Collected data
☆ ☆ ☆ ☆

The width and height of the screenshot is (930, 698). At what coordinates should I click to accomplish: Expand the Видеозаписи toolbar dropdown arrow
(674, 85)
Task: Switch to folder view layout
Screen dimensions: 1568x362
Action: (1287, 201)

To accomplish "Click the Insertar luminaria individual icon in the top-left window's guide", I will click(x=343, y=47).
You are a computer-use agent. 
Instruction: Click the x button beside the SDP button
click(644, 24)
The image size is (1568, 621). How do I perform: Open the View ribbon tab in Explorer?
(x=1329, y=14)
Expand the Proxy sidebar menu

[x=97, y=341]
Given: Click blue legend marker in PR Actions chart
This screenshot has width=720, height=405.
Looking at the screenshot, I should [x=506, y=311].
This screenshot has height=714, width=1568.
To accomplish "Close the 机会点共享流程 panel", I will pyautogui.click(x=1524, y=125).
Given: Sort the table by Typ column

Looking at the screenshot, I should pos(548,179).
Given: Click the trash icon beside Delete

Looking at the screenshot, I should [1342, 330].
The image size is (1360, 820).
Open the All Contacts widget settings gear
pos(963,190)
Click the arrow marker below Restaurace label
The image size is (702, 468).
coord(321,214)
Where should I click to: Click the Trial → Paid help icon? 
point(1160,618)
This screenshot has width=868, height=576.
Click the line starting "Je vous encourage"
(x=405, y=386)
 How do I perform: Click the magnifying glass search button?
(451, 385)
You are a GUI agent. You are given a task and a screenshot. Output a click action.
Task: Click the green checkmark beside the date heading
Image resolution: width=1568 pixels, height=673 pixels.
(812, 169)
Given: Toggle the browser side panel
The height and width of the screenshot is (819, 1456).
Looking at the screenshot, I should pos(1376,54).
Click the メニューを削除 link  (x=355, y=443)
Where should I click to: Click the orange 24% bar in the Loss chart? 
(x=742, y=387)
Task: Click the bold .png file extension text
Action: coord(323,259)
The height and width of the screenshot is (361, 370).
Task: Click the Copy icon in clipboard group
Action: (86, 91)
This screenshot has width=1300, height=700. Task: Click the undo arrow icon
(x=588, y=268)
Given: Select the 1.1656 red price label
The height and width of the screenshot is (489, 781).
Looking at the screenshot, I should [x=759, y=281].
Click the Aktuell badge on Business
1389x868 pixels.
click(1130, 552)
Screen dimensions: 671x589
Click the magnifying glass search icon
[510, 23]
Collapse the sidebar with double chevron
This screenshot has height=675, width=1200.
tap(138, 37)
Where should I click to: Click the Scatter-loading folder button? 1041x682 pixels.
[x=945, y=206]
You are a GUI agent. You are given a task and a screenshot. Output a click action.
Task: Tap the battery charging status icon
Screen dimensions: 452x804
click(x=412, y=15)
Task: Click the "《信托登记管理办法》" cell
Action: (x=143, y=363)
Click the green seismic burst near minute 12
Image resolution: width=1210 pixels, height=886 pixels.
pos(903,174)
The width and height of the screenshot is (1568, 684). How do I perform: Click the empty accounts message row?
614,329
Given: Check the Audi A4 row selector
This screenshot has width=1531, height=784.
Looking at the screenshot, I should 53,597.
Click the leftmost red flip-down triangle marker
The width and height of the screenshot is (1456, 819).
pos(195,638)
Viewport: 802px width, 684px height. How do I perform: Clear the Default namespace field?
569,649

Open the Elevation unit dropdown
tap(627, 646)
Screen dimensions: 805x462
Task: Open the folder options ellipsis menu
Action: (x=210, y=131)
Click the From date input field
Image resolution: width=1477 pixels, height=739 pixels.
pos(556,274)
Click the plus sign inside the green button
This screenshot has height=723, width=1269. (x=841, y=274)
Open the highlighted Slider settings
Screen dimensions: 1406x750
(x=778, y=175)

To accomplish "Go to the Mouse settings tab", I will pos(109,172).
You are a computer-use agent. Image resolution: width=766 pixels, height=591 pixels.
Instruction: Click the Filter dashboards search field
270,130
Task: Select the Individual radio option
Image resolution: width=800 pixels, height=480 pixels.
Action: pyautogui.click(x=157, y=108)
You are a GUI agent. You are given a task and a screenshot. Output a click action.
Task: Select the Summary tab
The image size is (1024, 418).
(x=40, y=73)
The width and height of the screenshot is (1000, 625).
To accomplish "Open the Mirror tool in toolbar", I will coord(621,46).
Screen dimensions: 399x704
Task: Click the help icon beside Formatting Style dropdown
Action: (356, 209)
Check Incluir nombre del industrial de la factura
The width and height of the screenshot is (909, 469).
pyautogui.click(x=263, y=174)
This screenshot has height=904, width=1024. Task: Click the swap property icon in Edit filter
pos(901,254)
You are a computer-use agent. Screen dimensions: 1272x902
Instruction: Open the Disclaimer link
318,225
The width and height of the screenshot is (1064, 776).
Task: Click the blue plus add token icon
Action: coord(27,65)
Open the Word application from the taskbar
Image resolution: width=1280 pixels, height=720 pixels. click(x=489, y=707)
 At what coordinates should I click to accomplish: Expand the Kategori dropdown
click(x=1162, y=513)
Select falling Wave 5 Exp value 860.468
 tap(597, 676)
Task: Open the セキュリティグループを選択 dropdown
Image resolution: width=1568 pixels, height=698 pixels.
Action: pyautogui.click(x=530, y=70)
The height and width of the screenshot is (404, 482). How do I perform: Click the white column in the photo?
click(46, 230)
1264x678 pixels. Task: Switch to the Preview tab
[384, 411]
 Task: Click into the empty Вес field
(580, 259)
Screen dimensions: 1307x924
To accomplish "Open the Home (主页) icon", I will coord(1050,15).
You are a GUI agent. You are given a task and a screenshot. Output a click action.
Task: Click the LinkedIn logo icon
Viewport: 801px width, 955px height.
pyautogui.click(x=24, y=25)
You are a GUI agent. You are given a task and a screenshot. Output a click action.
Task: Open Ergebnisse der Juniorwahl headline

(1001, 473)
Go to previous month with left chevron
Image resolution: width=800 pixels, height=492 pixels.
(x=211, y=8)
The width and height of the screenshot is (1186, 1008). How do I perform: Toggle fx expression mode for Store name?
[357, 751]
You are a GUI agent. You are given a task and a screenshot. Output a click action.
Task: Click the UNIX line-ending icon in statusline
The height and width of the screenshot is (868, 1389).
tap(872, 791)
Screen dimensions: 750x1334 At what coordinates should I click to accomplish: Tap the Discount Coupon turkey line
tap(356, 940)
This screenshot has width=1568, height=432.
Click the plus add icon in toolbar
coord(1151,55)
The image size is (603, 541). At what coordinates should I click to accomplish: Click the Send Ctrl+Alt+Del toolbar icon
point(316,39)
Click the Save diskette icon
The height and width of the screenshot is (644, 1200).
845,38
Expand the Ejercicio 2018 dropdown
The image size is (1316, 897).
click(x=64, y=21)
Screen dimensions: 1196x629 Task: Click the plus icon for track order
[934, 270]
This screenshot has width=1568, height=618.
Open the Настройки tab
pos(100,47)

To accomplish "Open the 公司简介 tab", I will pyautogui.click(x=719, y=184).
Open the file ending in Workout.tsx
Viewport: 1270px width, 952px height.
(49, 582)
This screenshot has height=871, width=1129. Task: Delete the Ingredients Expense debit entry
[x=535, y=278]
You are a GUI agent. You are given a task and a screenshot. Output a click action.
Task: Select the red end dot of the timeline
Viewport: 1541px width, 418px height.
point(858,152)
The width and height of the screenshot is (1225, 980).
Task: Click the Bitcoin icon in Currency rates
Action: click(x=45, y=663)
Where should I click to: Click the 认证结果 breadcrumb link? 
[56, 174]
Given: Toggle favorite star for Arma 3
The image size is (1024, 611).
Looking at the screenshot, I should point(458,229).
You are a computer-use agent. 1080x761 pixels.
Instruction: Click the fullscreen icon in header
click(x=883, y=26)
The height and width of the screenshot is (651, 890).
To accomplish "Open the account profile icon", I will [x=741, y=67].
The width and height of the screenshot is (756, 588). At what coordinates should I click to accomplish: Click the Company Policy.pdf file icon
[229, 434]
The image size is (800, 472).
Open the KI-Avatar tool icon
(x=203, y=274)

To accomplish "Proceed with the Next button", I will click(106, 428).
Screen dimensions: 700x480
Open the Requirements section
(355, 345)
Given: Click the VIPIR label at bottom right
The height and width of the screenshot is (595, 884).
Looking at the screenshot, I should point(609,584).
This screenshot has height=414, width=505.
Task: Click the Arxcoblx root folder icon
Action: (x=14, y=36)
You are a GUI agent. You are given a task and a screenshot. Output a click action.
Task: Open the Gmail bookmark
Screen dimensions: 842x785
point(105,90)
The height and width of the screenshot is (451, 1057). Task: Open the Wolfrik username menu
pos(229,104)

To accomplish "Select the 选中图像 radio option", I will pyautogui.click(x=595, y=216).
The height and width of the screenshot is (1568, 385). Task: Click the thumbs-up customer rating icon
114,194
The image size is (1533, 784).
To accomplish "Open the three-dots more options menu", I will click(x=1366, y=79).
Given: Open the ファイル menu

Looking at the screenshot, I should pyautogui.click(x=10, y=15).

☆ ☆ ☆ ☆

Given request :: Update the material from the line with "The height and width of the screenshot is (651, 890)." to the line with "(x=203, y=274)", replacing "icon" with "button" and leaving everything else unchanged.

Final result ::
The height and width of the screenshot is (651, 890).
To accomplish "Open the account profile button", I will [x=741, y=67].
The width and height of the screenshot is (756, 588). At what coordinates should I click to accomplish: Click the Company Policy.pdf file button
[229, 434]
The image size is (800, 472).
Open the KI-Avatar tool button
(x=203, y=274)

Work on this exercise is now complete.